WRITTEN REQUEST: Print out every line of the material below word for word, omitting the pictures.

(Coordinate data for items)
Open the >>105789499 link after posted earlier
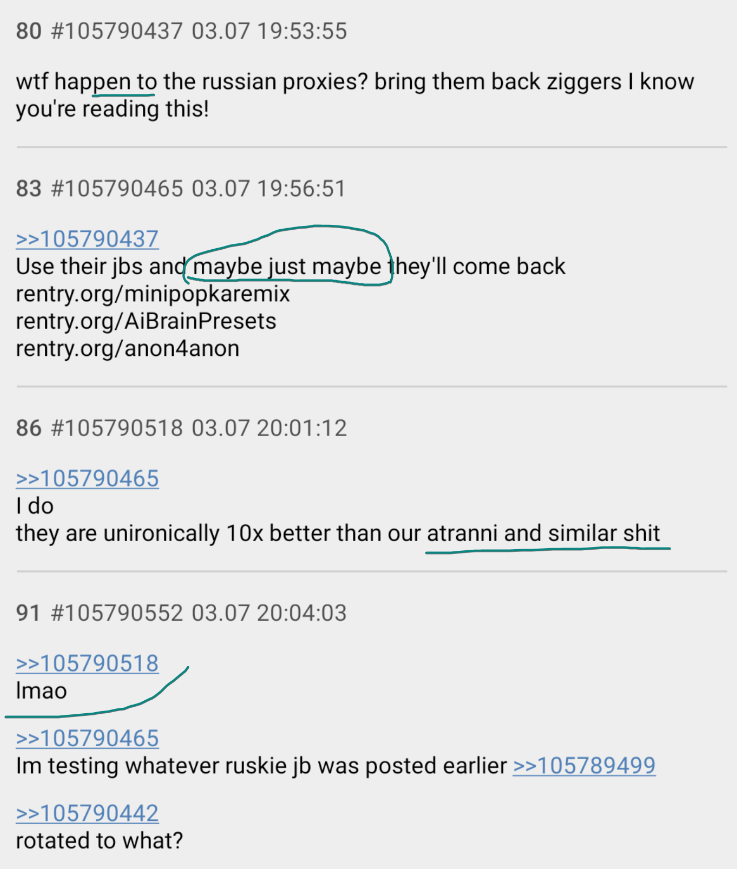pos(584,765)
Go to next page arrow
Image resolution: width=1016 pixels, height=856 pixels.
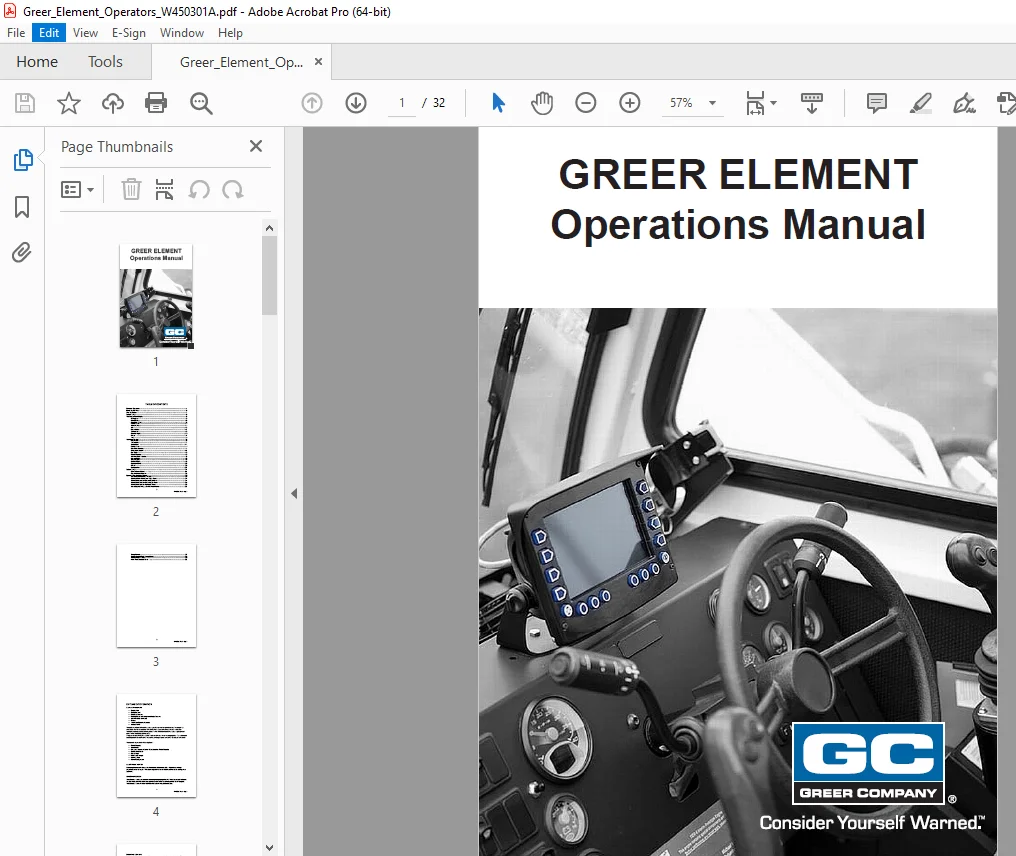point(356,102)
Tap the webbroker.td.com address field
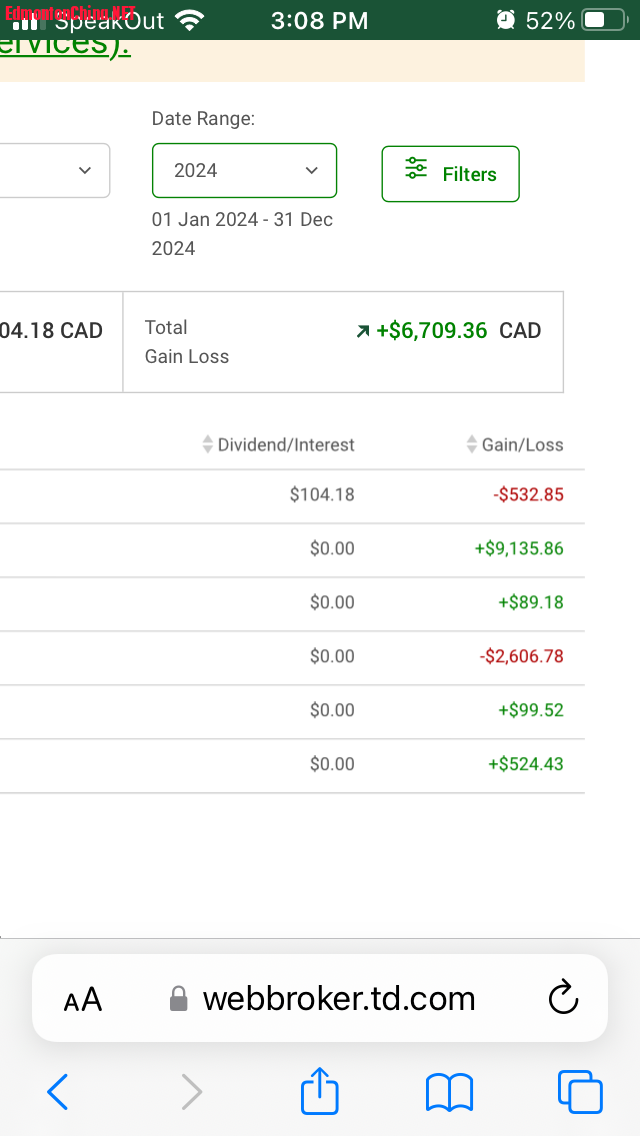Viewport: 640px width, 1136px height. coord(338,998)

RESULT:
Open the >>105789499 link after posted earlier
pos(584,765)
Go to next page arrow
Image resolution: width=1016 pixels, height=856 pixels.
point(356,102)
Tap the webbroker.td.com address field
Viewport: 640px width, 1136px height. coord(338,998)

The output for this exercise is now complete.